In Italy a “coffee” is an espresso. They only call it “espresso” on their sandwich-boards in the most touristic areas. Otherwise, if you ask for “espresso” they might look at you with rolled eyes. They’re probably thinking “what do you *think* this big chrome machine on the counter is for?” That espresso won’t be expensive, either. It should only cost 80 or 90 eurocents as long as you stand up at the bar. If you sit down, particularly in tourist areas, it’ll cost twice as much or more.
An awful lot of North American writing about Italy and Italian coffee is along the lines of “the coffee is way better than what you get at home”, but if you live in Vancouver (or (probably) in the centre of most of the other progressive cities on this continent) your Italian espresso is quite possibly not the best coffee you’ve ever tasted or even close to it. I’m lucky to work in an area with some of the best coffee I’ve ever come across. Two or three of the coffee bars I can walk to from my office will reliably draw for me an espresso that’s better than anything else I’ve tasted.

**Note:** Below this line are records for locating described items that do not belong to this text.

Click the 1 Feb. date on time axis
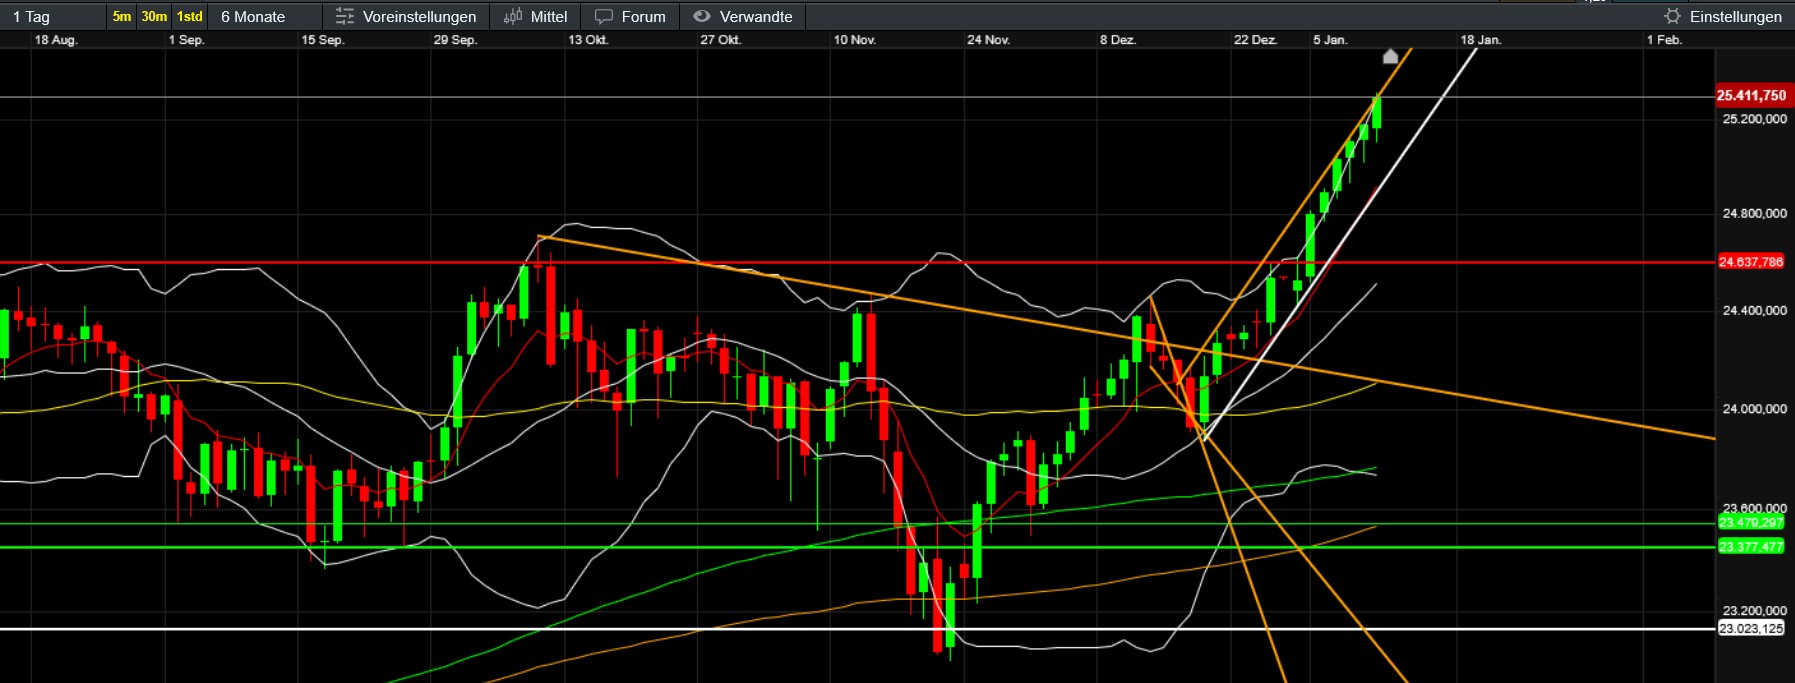point(1664,40)
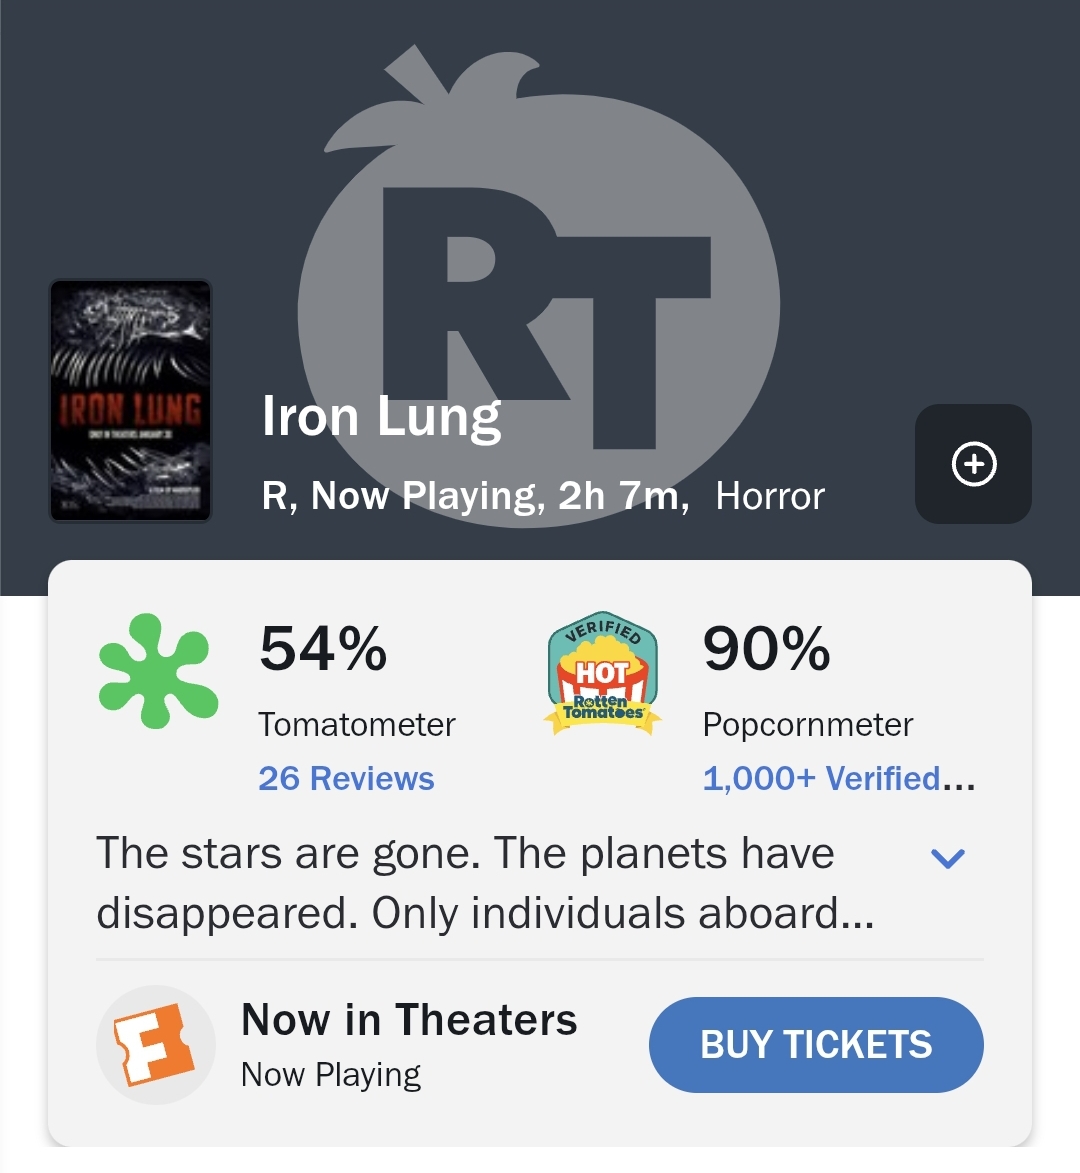Tap the Tomatometer label text
The image size is (1080, 1173).
tap(357, 724)
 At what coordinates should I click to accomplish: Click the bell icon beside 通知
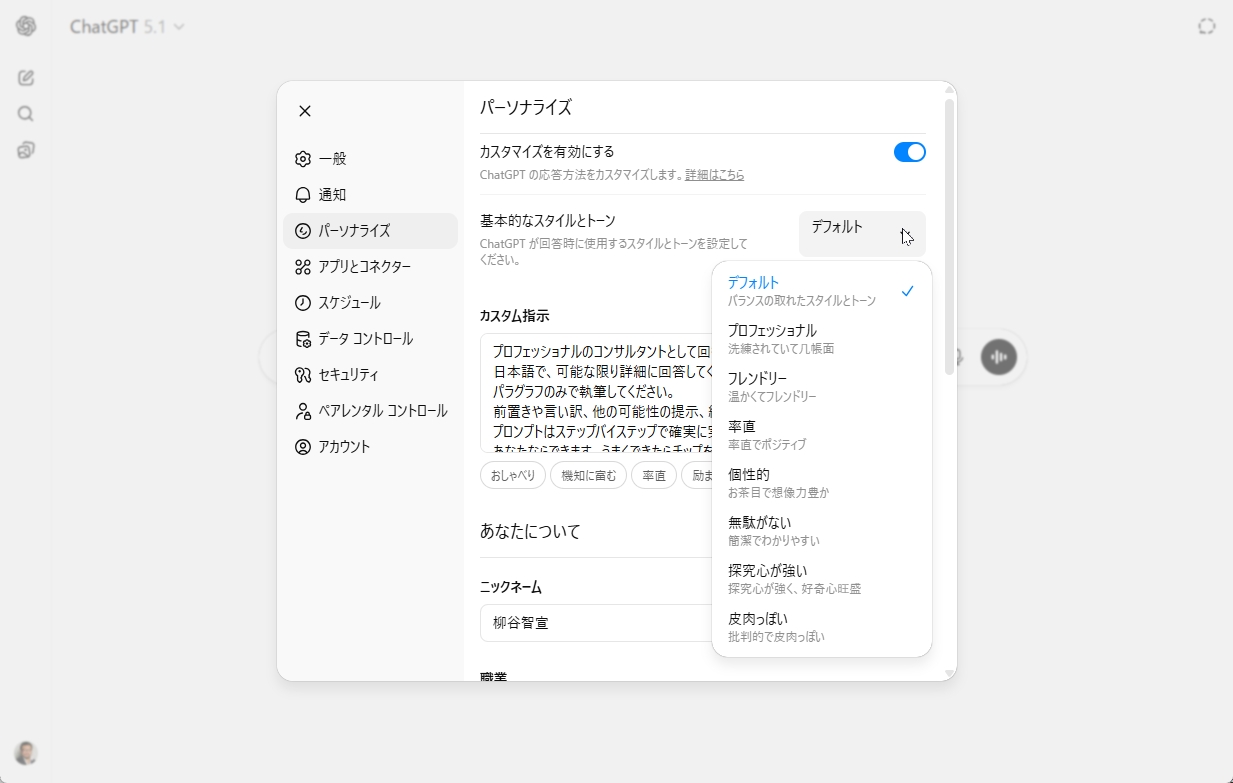(x=301, y=194)
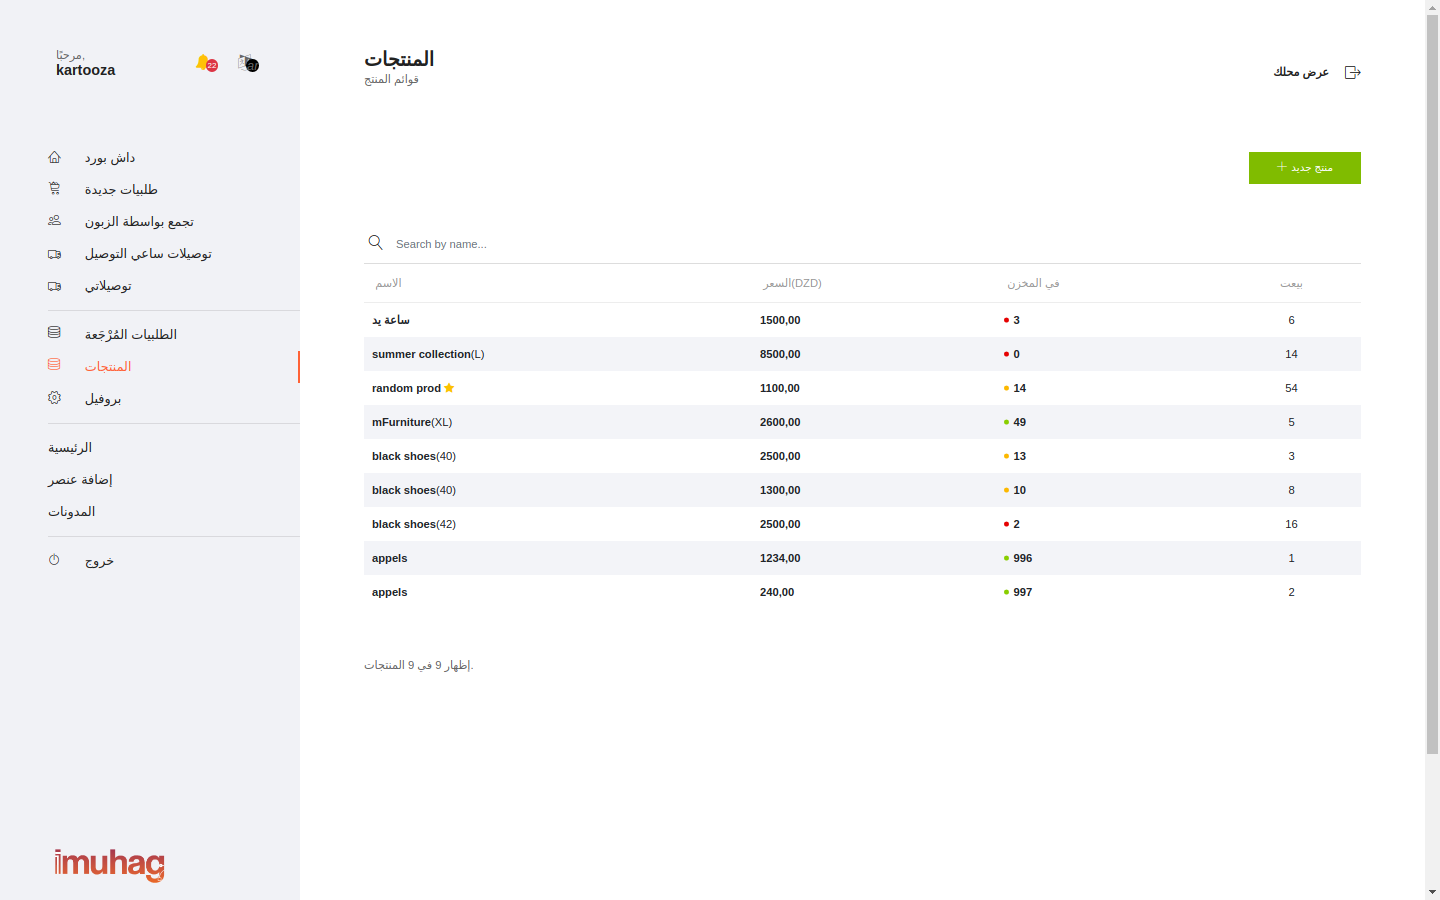
Task: Click the star next to random prod
Action: (449, 388)
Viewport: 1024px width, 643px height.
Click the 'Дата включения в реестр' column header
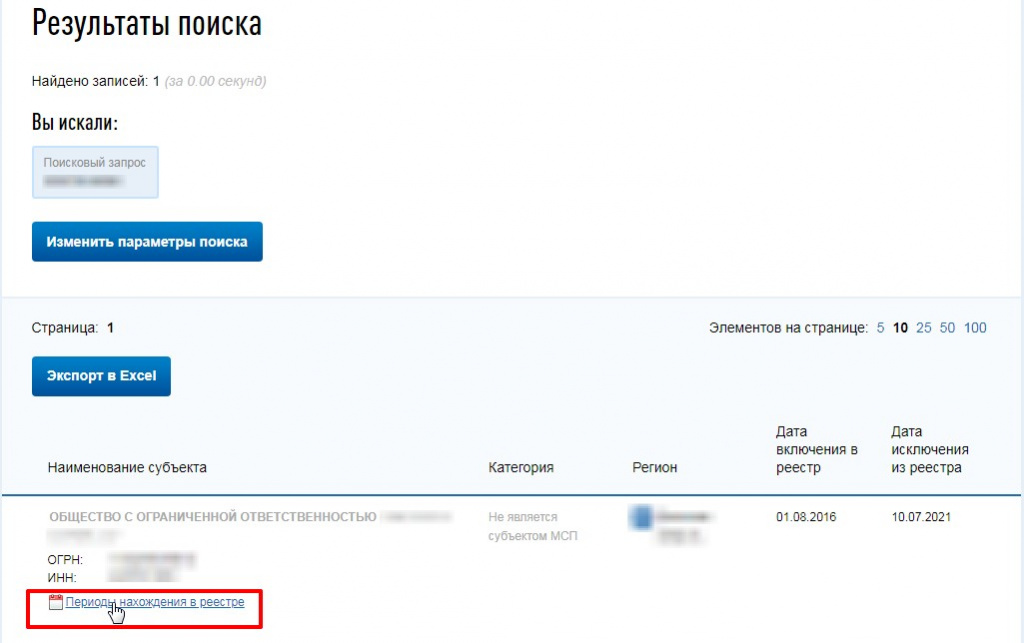click(816, 449)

But, that said, I can see where the travel writers get the idea that Italian coffee is so good. Most of the coffee you can get in downtown Vancouver and which most people seem to be drinking just isn’t that good. The big coffee-chains use beans that are too bitter for a good espresso. I suppose they are optimized for heavy creamy lattes and from what I can tell, that’s what the overwhelming majority of customers order there. Many of the small independent cafe’s I’ve been to are, unfortunately, not turning out very good coffee either. I’ve heard it said that small local cafes are often “$250,000 qualifying- businesses” run by entrepreneur-class immigrants. They may well have a passion for business but not necessarily a passion for drawing a good espresso. I realize I’m tarring these folks with a broad brush but I don’t think the majority of them whose coffee I’ve tasted are dedicated to producing exquisite espresso, and it shows.
So, the coffee impression in Italy isn’t necessarily that it’s the best espresso but it is that very good espresso is not a hit-and-miss proposition and you can get it for cheap. And cheap anything is hard to come by in Italy.
There is also a strong cultural identity in Vancouver and Italy related to the design and atmosphere of cafes, but I’m going to discuss that in a future post about design.